- _INSTRUCTIONS FOR THE TASK_
Write out exactly what each line says, starting with the first line below and ending on the one with "Tick aktualisiere Abrechnungsmonat".

··· SUPPLIED MATERIAL

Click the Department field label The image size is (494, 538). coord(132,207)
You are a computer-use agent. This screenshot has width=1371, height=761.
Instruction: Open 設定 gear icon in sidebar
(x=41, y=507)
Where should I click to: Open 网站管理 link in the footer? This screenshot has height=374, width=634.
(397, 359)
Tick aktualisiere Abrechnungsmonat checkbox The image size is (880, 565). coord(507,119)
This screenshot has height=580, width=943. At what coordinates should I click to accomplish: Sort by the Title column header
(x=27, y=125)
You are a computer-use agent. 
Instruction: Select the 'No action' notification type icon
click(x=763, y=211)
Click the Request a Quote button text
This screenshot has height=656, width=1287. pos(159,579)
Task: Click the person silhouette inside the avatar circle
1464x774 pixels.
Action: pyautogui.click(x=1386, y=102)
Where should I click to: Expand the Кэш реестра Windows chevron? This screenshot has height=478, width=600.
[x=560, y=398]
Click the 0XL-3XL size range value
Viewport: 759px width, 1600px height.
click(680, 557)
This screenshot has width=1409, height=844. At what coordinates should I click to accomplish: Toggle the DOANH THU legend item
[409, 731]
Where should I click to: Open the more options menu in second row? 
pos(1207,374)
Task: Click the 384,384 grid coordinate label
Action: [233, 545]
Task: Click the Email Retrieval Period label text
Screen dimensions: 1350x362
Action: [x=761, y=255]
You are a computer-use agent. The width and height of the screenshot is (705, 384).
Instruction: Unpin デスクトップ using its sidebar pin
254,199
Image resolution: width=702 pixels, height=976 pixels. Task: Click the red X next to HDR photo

······

- _TASK OUTPUT_
Click the Department field label The image size is (494, 538). coord(132,207)
You are a computer-use agent. This screenshot has width=1371, height=761.
Instruction: Open 設定 gear icon in sidebar
(x=41, y=507)
Where should I click to: Open 网站管理 link in the footer? This screenshot has height=374, width=634.
(397, 359)
Tick aktualisiere Abrechnungsmonat checkbox The image size is (880, 565). coord(507,119)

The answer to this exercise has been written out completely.